Military alliance of opposition groups in Myanmar

The Federal Political Negotiation and Consultative Committee (ပြည်ထောင်စုနိုင်ငံရေးဆွေးနွေးညှိနှိုင်းရေးကော်မတီ, abbreviated FPNCC) is an alliance and coalition of seven ethnic armed organisations (EAOs) in Myanmar seeking to negotiate with the central government. Four FPNCC members – the Arakan Army (AA), the Kachin Independence Army (KIA), the Myanmar National Democratic Alliance Army (MNDAA) and the Ta'ang National Liberation Army (TNLA) – are also members of the Northern Alliance. The FPNCC is the largest negotiating body of EAOs in the country. The Chinese government formally engages with the FPNCC, which is also recognised by the Chinese government as an EAO negotiation body with the Burmese central government.

The FPNCC was established on 19 April 2017, in Pangkham, the headquarters of the United Wa State Army. FPNCC was formed in response to the failure of the United Nationalities Federal Council to generate trust among member EAOs, four of which (KIA, SSPP, MNDAA, and AA) broke away from the council.
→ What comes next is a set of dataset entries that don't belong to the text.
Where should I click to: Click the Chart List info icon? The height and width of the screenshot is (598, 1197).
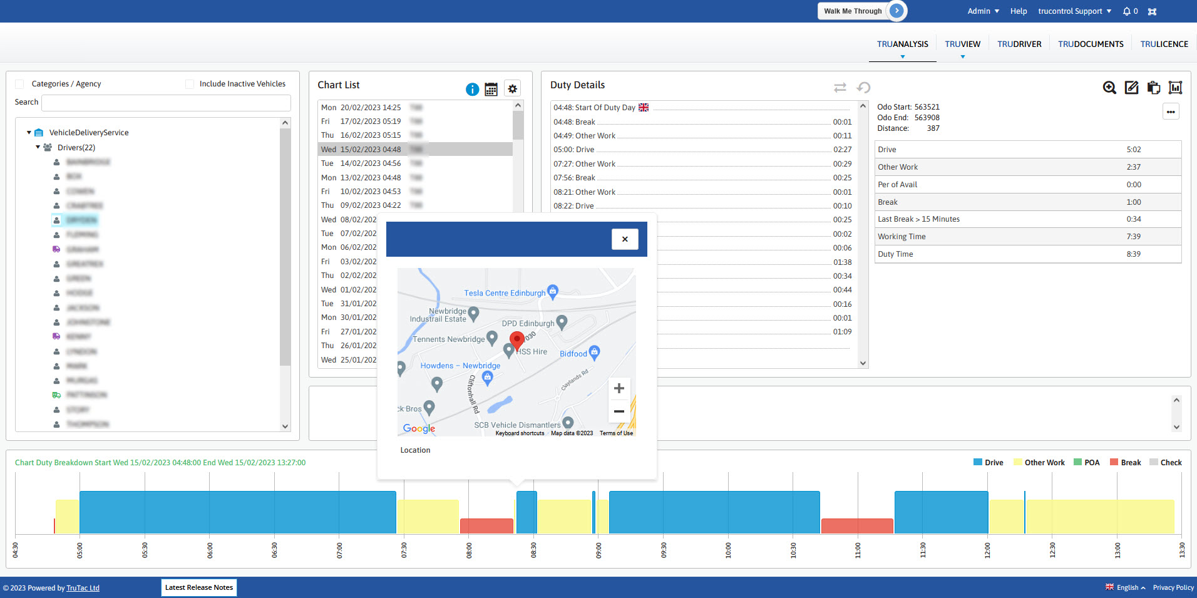[x=472, y=90]
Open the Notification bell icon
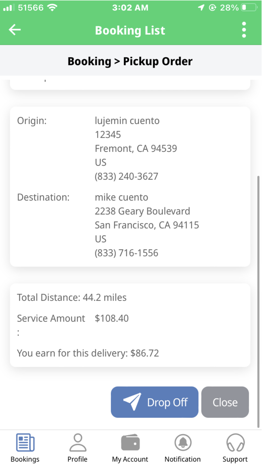 point(183,443)
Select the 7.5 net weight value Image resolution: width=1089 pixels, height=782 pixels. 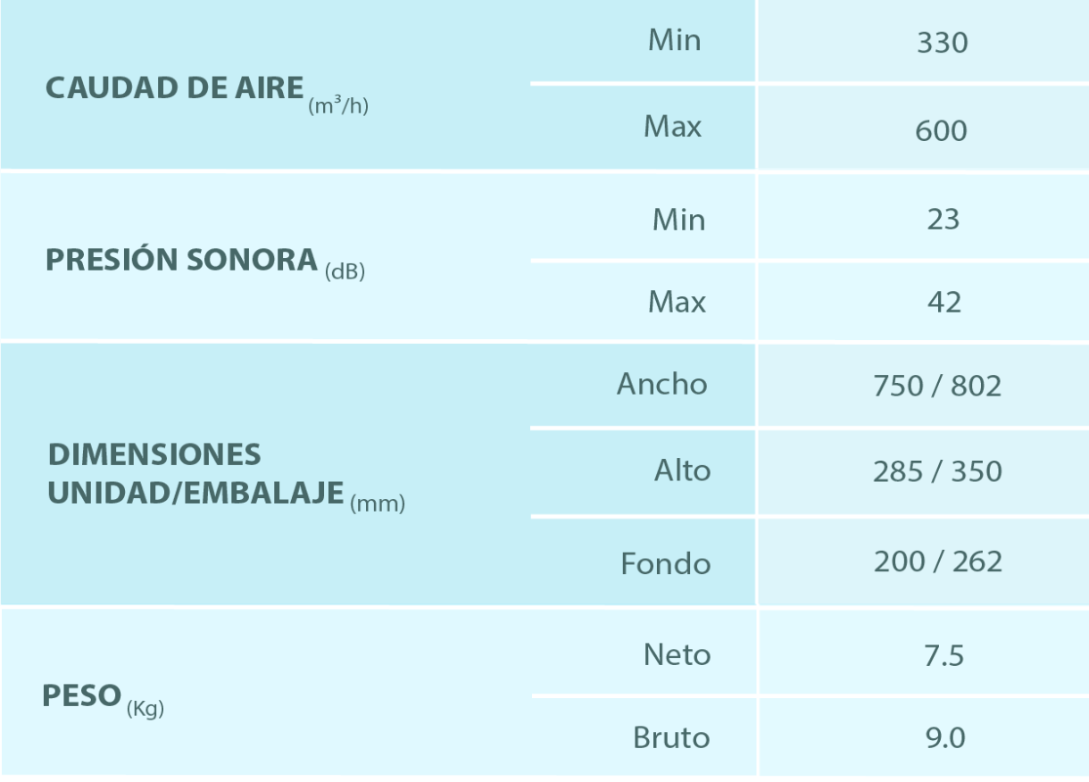pyautogui.click(x=943, y=656)
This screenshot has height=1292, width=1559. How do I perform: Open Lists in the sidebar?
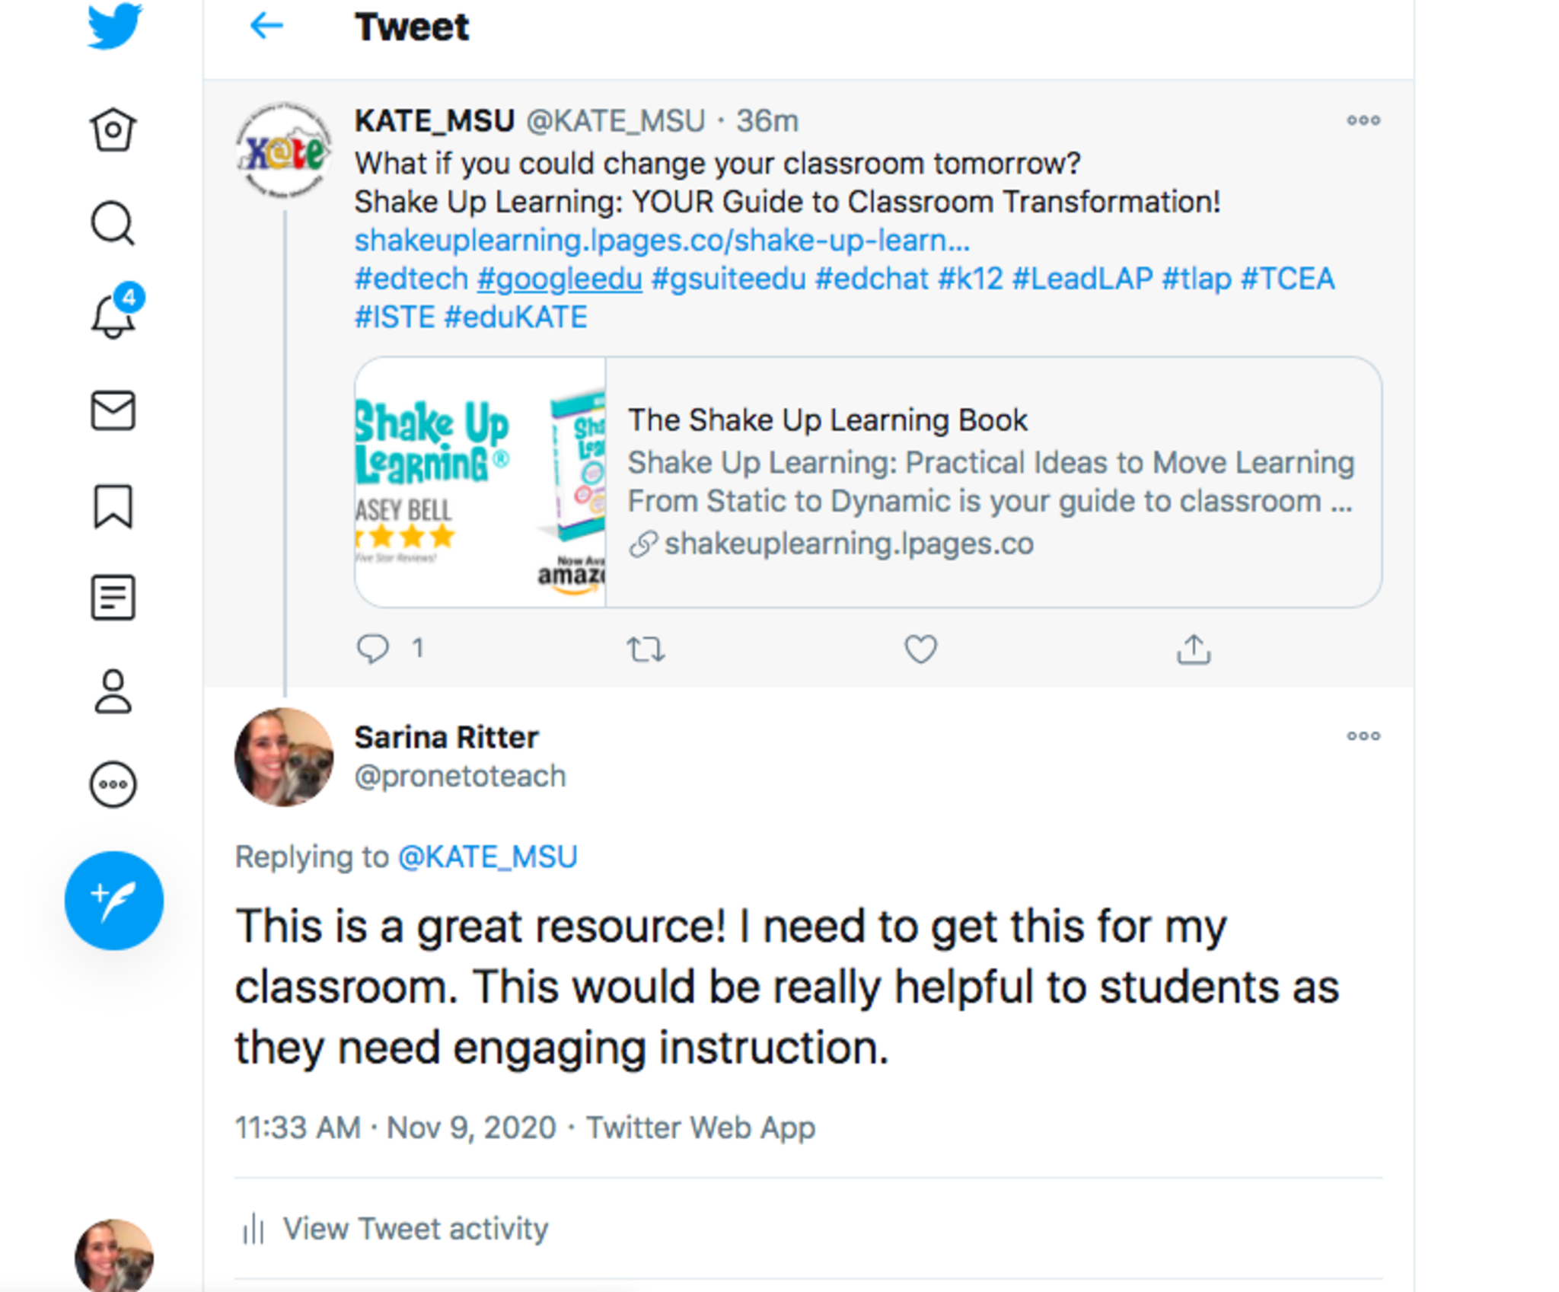pos(113,598)
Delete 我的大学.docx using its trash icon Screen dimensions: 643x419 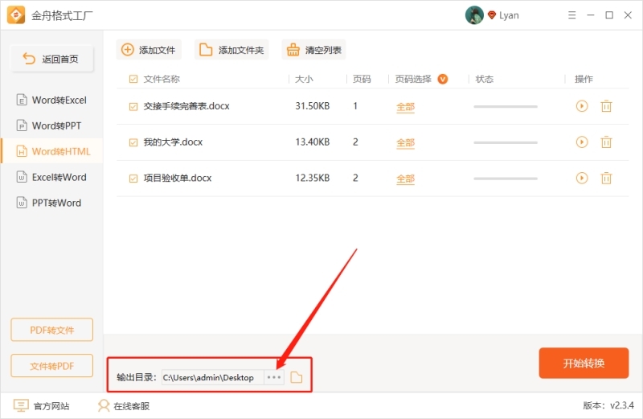(x=607, y=142)
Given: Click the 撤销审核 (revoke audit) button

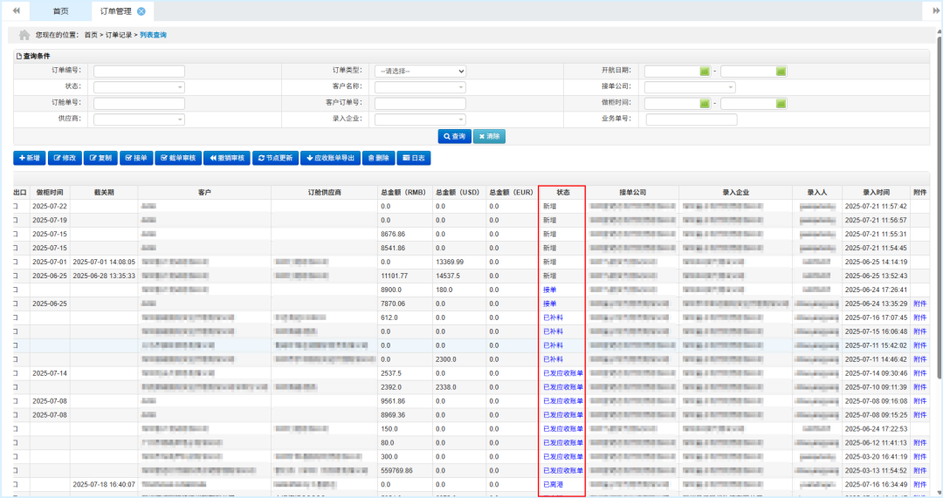Looking at the screenshot, I should click(x=226, y=158).
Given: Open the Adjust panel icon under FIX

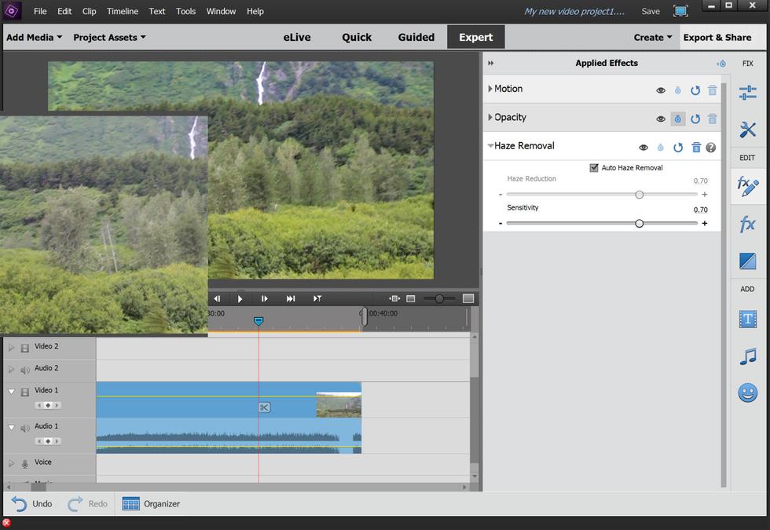Looking at the screenshot, I should (747, 93).
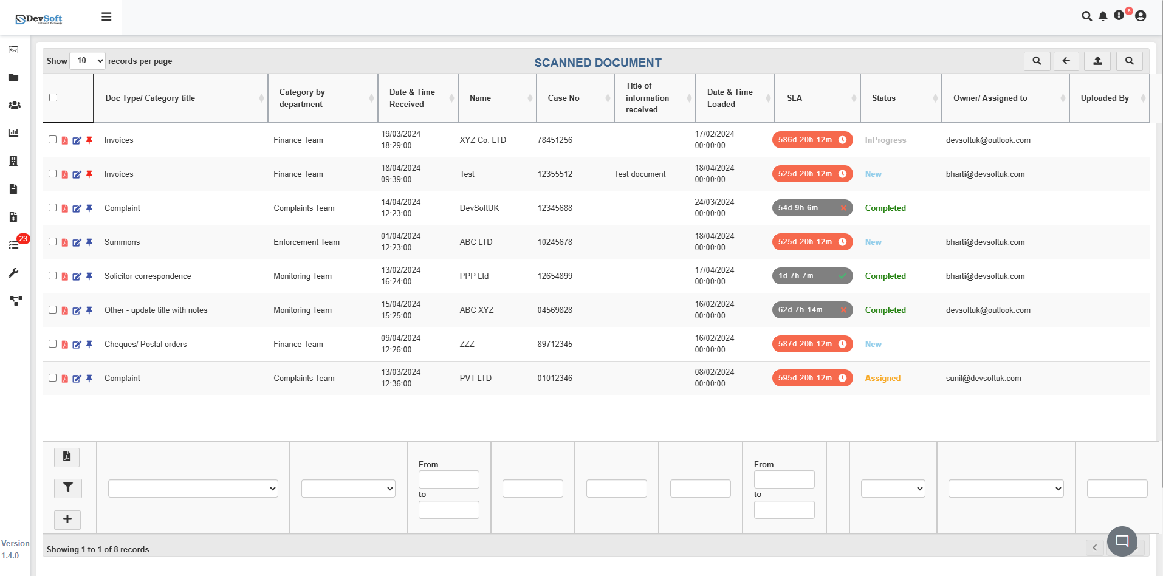This screenshot has width=1163, height=576.
Task: Open the chat widget bubble
Action: pyautogui.click(x=1122, y=541)
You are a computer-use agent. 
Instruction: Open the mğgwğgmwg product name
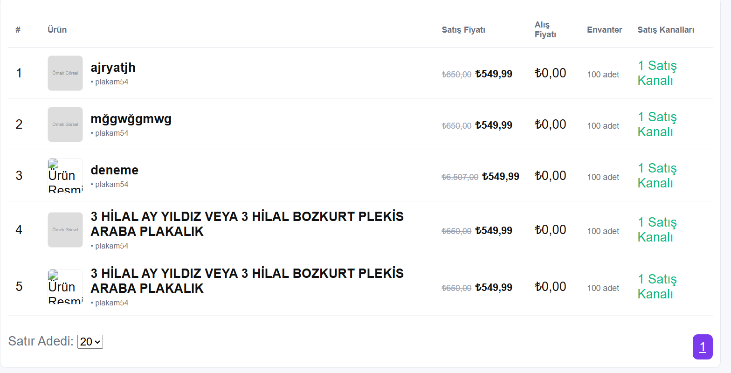131,119
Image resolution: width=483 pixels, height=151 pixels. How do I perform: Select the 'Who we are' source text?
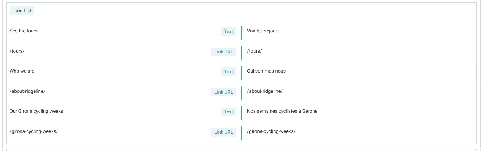(x=22, y=71)
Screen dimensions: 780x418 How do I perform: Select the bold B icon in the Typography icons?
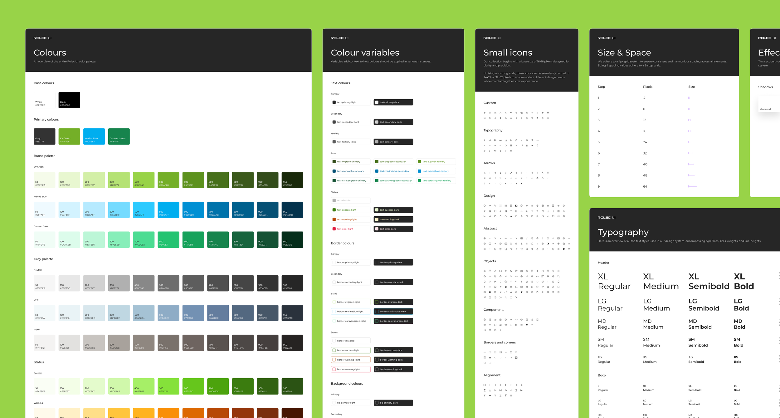(x=532, y=145)
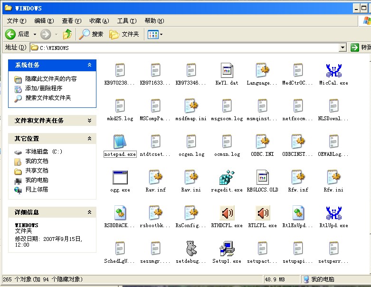Open the 工具(T) menu
This screenshot has width=371, height=287.
click(x=127, y=21)
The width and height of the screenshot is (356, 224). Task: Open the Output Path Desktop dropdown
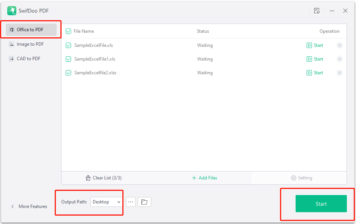(106, 202)
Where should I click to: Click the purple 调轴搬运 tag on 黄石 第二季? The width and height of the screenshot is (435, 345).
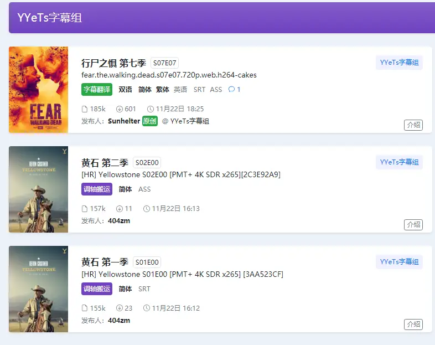tap(97, 189)
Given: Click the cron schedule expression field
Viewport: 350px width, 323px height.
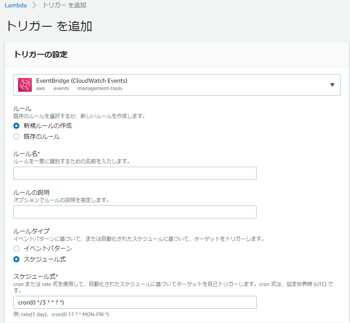Looking at the screenshot, I should 135,302.
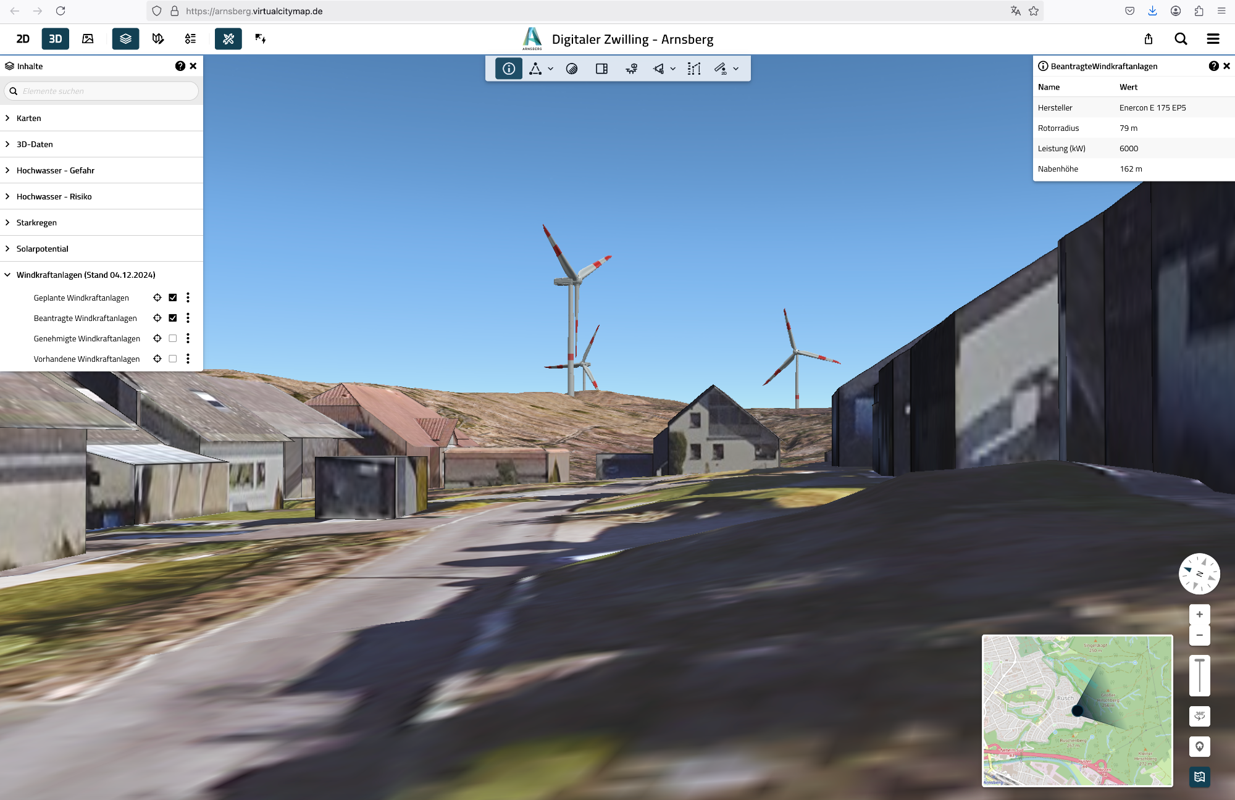This screenshot has height=800, width=1235.
Task: Toggle the layers content panel icon
Action: 125,39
The seven founding members were all non-signatories to the Nationwide Ceasefire Agreement.

In March 2023, in the aftermath of the 2021 Myanmar coup d'état and ongoing Myanmar civil war, the FPNCC officially called on China to help defuse the internal crisis in Myanmar.

== Members ==
As of March 2023, the FPNCC's members included:

| Member | Armed wing |
|---|---|
| United Wa State Party (UWSP) | United Wa State Army (UWSA) |
| Kachin Independence Organization (KIO) | Kachin Independence Army (KIA) |
| Myanmar National Truth and Justice Party (MNTJP) | Myanmar National Democratic Alliance Army (MNDAA) |
| Palaung State Liberation Front (PSLF) | Ta'ang National Liberation Army (TNLA) |
| Peace and Solidarity Committee (PSC) | National Democratic Alliance Army (NDAA) |
| Shan State Progress Party (SSPP) | Shan State Army - North (SSA-N) |
| United League of Arakan (ULA) | Arakan Army (AA) |

Some members of the committee are also in alliances with each other. MNDAA, AA and TNLA make up the Three Brotherhood Alliance and the three of them combined with the KIA make up the Northern Alliance.